**EXERCISE GOAL:** If an entry includes an image, drop the image and copy the rest verbatim.

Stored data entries
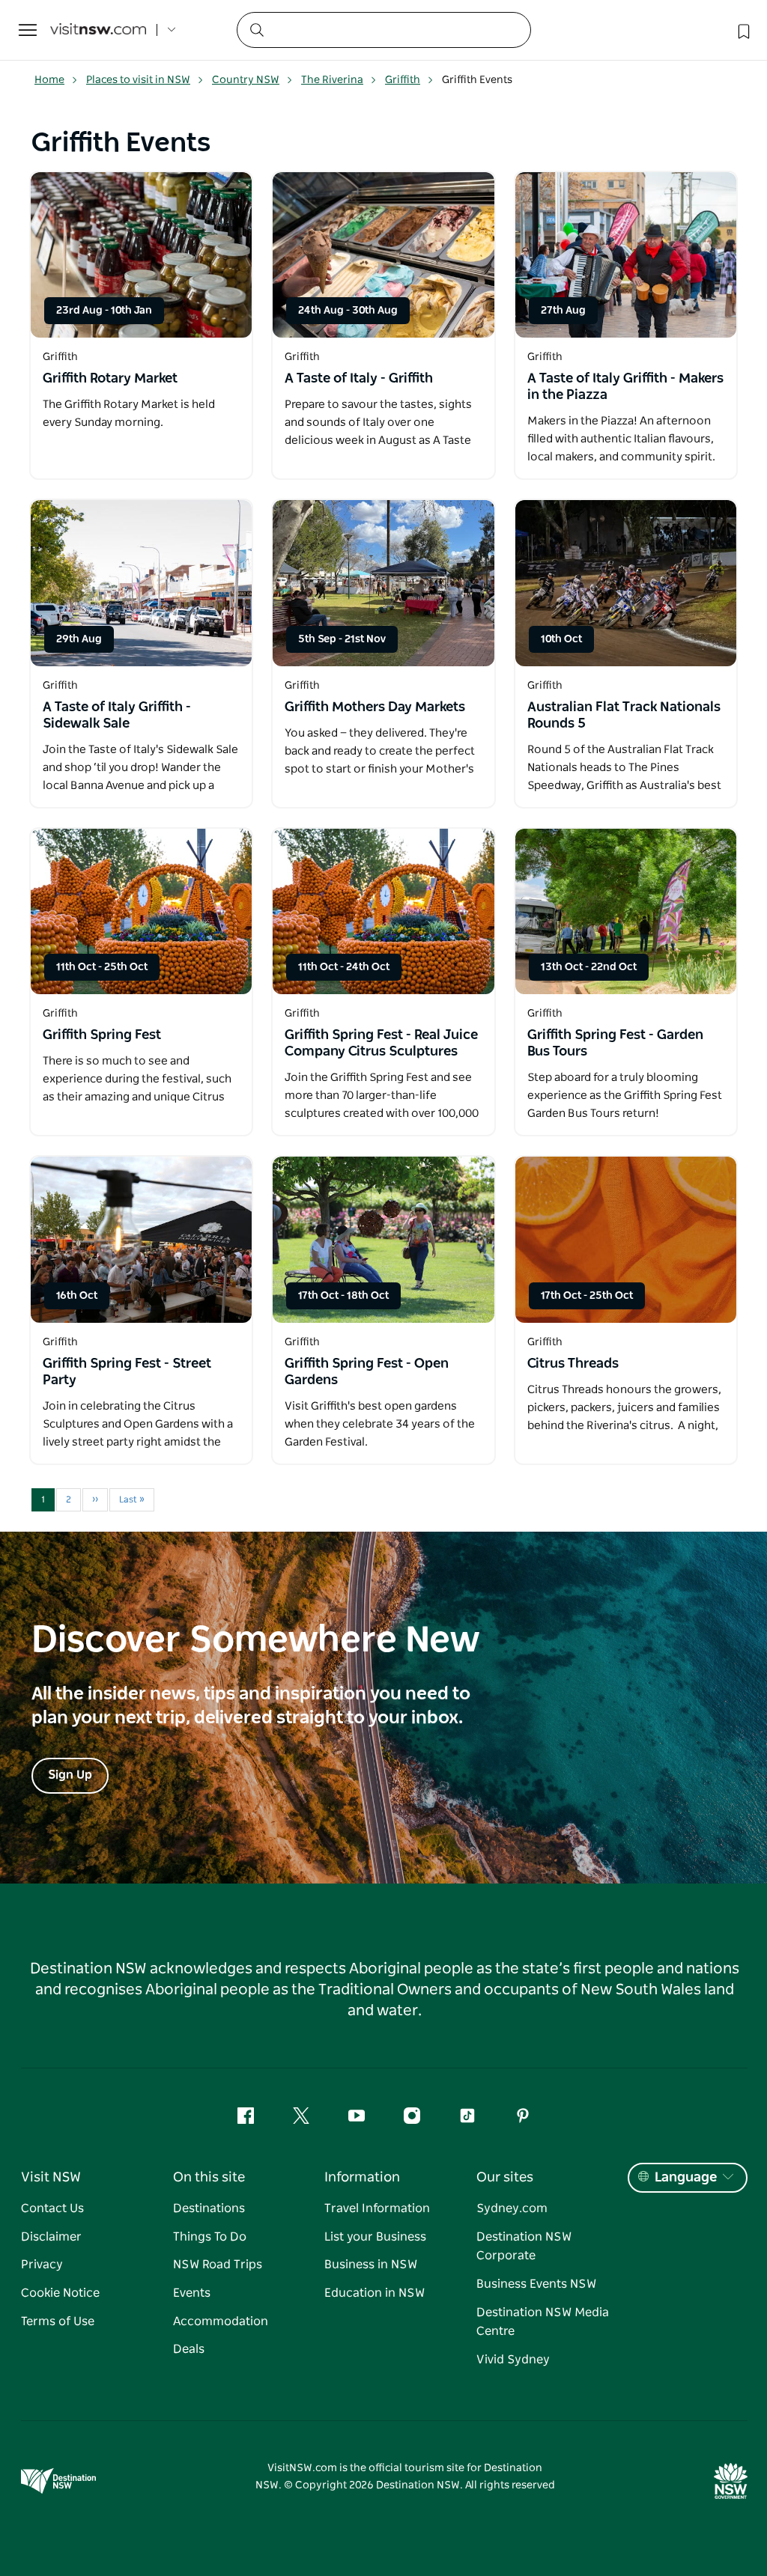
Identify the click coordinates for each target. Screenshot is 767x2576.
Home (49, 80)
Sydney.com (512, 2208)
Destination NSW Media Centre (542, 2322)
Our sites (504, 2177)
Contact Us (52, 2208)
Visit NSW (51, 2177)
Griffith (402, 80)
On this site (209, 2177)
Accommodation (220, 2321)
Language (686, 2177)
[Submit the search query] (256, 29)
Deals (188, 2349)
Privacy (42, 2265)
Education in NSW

**OUTPUT FOR THIS TASK:**
Identify the click coordinates for each target. Screenshot is 767x2576.
Home (49, 80)
Sydney.com (512, 2208)
Destination NSW Media Centre (542, 2322)
Our sites (504, 2177)
Contact Us (52, 2208)
Visit NSW (51, 2177)
Griffith (402, 80)
On this site (209, 2177)
Accommodation (220, 2321)
Language (686, 2177)
[Submit the search query] (256, 29)
Deals (188, 2349)
Privacy (42, 2265)
Education in NSW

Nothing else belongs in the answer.